Excerpted passage START

Oil prices are driven by global market balances primarily influenced by factors external to the National Energy Modeling System (NEMS) model. The price of Brent crude, in 2017 dollars, reaches $229 per barrel by 2050 in the High Oil Price case, compared with $114/b in the Reference case and $52/b in the Low Oil Price case.

In the High Oil and Gas Resource and Technology case, lower costs and higher resource availability than in the Reference case allow for higher production at lower prices. In the Low Oil and Gas Resource and Technology case, assumptions of lower resources and higher costs are applied. The effects of the economic assumptions on energy consumption are addressed in the High and Low Economic Growth cases, assuming compound annual growth rates for U.S. gross domestic product of 2.6% and 1.5%, respectively, from 2017–50, compared with 2.0%/year growth in the Reference case.

Cases assuming the Clean Power Plan are implemented show how the presence of that policy could affect energy markets and emissions compared with the Reference, resource, economic and oil price cases.

Natural Gas, Renewables Grow the Most

The fuel mix of U.S. consumption changes over the projection period with natural gas and renewables growing the most in the Reference case. Natural gas grows the most on an absolute basis in the case projection and nonhydro-electric renewables grow the most on a percentage basis. The industrial sector accounts for the most growth in natural gas consumption with expanding use in the chemical industries, for industrial heat and power and for liquefied natural gas production.

Excerpted passage END
Dataset extract START

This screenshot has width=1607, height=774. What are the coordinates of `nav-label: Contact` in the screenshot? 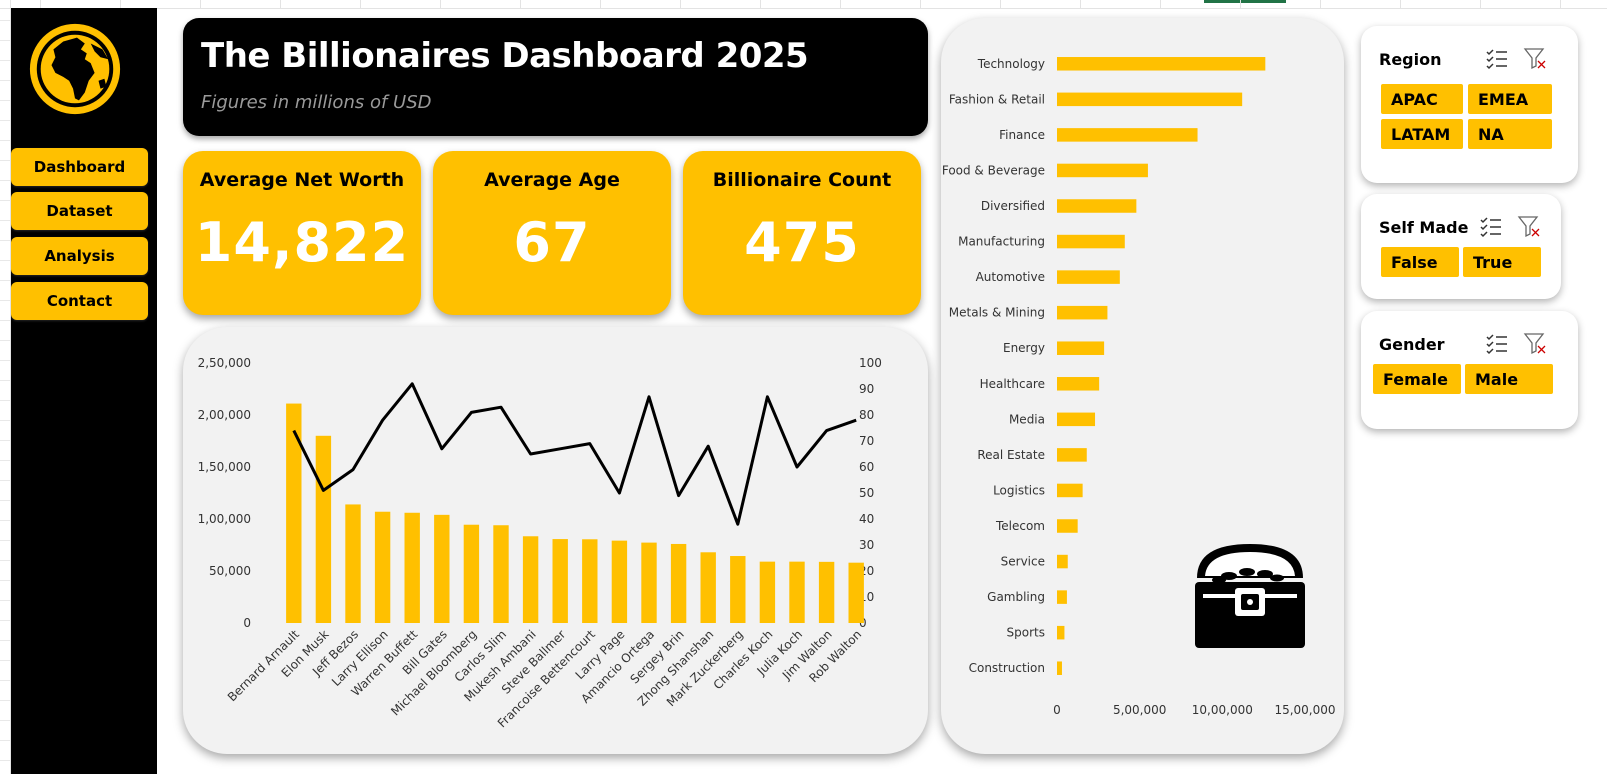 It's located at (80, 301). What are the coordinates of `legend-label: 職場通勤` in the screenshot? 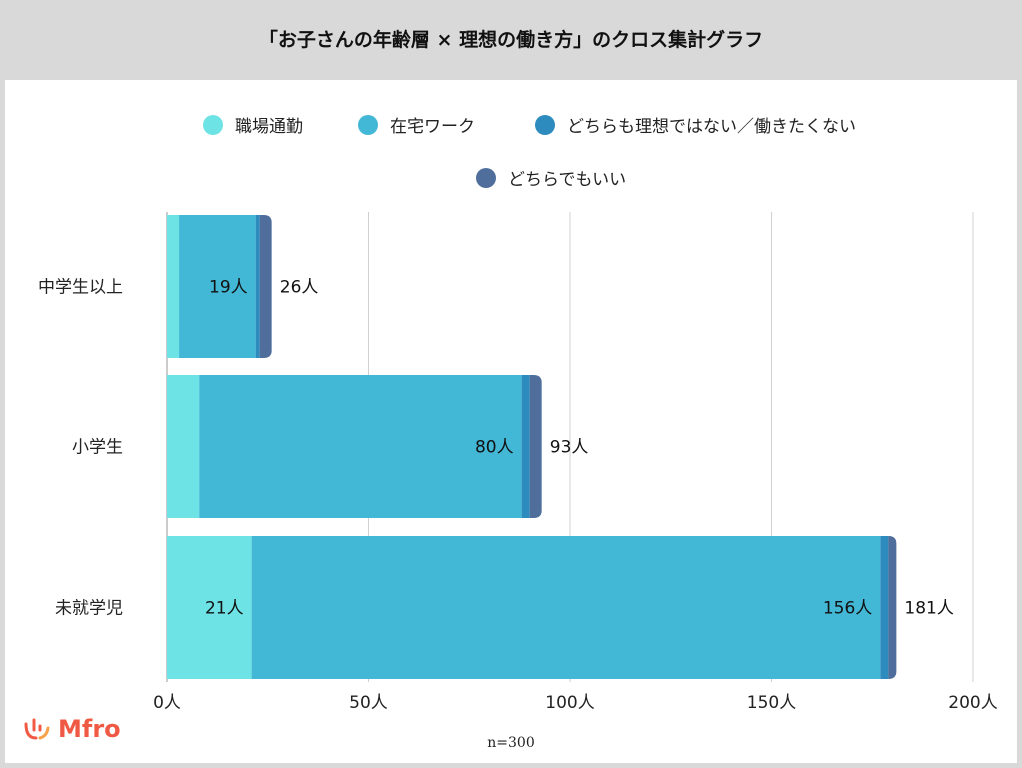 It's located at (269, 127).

Dataset extract END

*Brief*: Reproduce the energy projections passage starting at "Cases assuming the" and ending at "oil price cases.", swapping "Clean Power Plan" for "Affordable Clean Energy rule". The data above is separate from the energy projections passage.

*Result of this task*:
Cases assuming the Affordable Clean Energy rule are implemented show how the presence of that policy could affect energy markets and emissions compared with the Reference, resource, economic and oil price cases.